● Exercise aim: Reproduce all of the following material line for line, without changing any character.

------

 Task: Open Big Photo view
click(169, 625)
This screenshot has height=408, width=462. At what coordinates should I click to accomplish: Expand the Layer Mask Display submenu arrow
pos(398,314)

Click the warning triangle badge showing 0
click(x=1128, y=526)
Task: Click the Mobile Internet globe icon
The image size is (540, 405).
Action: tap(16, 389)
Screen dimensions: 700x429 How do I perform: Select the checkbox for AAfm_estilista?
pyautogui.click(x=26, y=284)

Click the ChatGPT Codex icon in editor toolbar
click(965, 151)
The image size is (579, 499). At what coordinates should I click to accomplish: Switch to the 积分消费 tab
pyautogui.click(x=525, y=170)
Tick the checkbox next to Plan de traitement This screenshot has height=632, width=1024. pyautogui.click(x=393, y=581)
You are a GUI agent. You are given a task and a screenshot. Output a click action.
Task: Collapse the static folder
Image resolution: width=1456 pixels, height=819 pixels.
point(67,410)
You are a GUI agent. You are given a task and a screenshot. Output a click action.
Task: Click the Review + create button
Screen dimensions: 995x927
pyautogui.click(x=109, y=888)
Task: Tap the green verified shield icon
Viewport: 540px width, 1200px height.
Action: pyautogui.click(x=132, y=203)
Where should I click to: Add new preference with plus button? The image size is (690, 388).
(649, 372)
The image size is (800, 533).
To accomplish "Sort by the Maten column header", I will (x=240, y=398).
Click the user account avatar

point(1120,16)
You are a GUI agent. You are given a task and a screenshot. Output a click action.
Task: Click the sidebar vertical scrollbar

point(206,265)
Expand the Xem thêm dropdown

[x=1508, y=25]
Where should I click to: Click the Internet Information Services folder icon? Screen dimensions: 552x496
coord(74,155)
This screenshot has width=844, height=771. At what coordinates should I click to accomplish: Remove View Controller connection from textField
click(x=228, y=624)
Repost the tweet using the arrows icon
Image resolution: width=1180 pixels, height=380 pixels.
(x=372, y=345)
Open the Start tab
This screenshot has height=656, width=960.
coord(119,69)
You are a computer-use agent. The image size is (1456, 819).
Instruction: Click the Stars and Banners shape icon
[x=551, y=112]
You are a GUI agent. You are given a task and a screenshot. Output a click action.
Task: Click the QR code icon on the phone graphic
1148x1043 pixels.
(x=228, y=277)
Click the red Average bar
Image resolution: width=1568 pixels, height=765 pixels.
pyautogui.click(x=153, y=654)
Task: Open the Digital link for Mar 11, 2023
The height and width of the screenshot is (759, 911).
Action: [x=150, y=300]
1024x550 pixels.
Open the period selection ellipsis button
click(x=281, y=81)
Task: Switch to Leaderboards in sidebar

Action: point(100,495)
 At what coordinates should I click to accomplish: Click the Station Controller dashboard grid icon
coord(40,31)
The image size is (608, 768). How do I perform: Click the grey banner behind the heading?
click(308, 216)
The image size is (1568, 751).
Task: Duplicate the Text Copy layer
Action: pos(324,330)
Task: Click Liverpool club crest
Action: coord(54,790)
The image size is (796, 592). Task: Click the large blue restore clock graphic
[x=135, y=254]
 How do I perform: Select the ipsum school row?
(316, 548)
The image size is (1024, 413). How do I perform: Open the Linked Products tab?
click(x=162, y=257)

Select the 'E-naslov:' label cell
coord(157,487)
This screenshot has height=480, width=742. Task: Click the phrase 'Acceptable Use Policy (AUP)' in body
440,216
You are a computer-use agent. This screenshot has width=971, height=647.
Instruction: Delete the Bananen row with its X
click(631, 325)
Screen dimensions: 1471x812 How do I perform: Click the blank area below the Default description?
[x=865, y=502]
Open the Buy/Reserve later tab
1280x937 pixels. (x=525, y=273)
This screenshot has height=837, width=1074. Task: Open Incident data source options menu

------

● The answer:
 Task: Open Big Photo view
click(169, 625)
This screenshot has height=408, width=462. At what coordinates should I click to accomplish: Expand the Layer Mask Display submenu arrow
pos(398,314)

Click the warning triangle badge showing 0
click(x=1128, y=526)
Task: Click the Mobile Internet globe icon
The image size is (540, 405).
Action: tap(16, 389)
Screen dimensions: 700x429 How do I perform: Select the checkbox for AAfm_estilista?
pyautogui.click(x=26, y=284)

Click the ChatGPT Codex icon in editor toolbar
click(965, 151)
The image size is (579, 499). At what coordinates should I click to accomplish: Switch to the 积分消费 tab
pyautogui.click(x=525, y=170)
Tick the checkbox next to Plan de traitement This screenshot has height=632, width=1024. pyautogui.click(x=393, y=581)
You are a GUI agent. You are given a task and a screenshot. Output a click action.
Task: Collapse the static folder
Image resolution: width=1456 pixels, height=819 pixels.
point(67,410)
You are a GUI agent. You are given a task and a screenshot. Output a click action.
Task: Click the Review + create button
Screen dimensions: 995x927
pyautogui.click(x=109, y=888)
Task: Tap the green verified shield icon
Viewport: 540px width, 1200px height.
Action: pyautogui.click(x=132, y=203)
Where should I click to: Add new preference with plus button? The image size is (690, 388).
(649, 372)
The image size is (800, 533).
To accomplish "Sort by the Maten column header", I will (x=240, y=398).
Click the user account avatar

point(1120,16)
You are a GUI agent. You are given a task and a screenshot. Output a click action.
Task: Click the sidebar vertical scrollbar

point(206,265)
Expand the Xem thêm dropdown

[x=1508, y=25]
Where should I click to: Click the Internet Information Services folder icon? Screen dimensions: 552x496
coord(74,155)
This screenshot has width=844, height=771. At what coordinates should I click to accomplish: Remove View Controller connection from textField
click(x=228, y=624)
Repost the tweet using the arrows icon
Image resolution: width=1180 pixels, height=380 pixels.
(x=372, y=345)
Open the Start tab
This screenshot has height=656, width=960.
coord(119,69)
You are a computer-use agent. The image size is (1456, 819).
Instruction: Click the Stars and Banners shape icon
[x=551, y=112]
You are a GUI agent. You are given a task and a screenshot. Output a click action.
Task: Click the QR code icon on the phone graphic
1148x1043 pixels.
(x=228, y=277)
Click the red Average bar
Image resolution: width=1568 pixels, height=765 pixels.
pyautogui.click(x=153, y=654)
Task: Open the Digital link for Mar 11, 2023
The height and width of the screenshot is (759, 911).
Action: [x=150, y=300]
1024x550 pixels.
Open the period selection ellipsis button
click(x=281, y=81)
Task: Switch to Leaderboards in sidebar

Action: point(100,495)
 At what coordinates should I click to accomplish: Click the Station Controller dashboard grid icon
coord(40,31)
The image size is (608, 768). How do I perform: Click the grey banner behind the heading?
click(308, 216)
The image size is (1568, 751).
Task: Duplicate the Text Copy layer
Action: pos(324,330)
Task: Click Liverpool club crest
Action: coord(54,790)
The image size is (796, 592). Task: Click the large blue restore clock graphic
[x=135, y=254]
 How do I perform: Select the ipsum school row?
(316, 548)
The image size is (1024, 413). How do I perform: Open the Linked Products tab?
click(x=162, y=257)

Select the 'E-naslov:' label cell
coord(157,487)
This screenshot has height=480, width=742. Task: Click the phrase 'Acceptable Use Policy (AUP)' in body
440,216
You are a computer-use agent. This screenshot has width=971, height=647.
Instruction: Delete the Bananen row with its X
click(631, 325)
Screen dimensions: 1471x812 How do I perform: Click the blank area below the Default description?
[x=865, y=502]
Open the Buy/Reserve later tab
1280x937 pixels. (x=525, y=273)
This screenshot has height=837, width=1074. Task: Open Incident data source options menu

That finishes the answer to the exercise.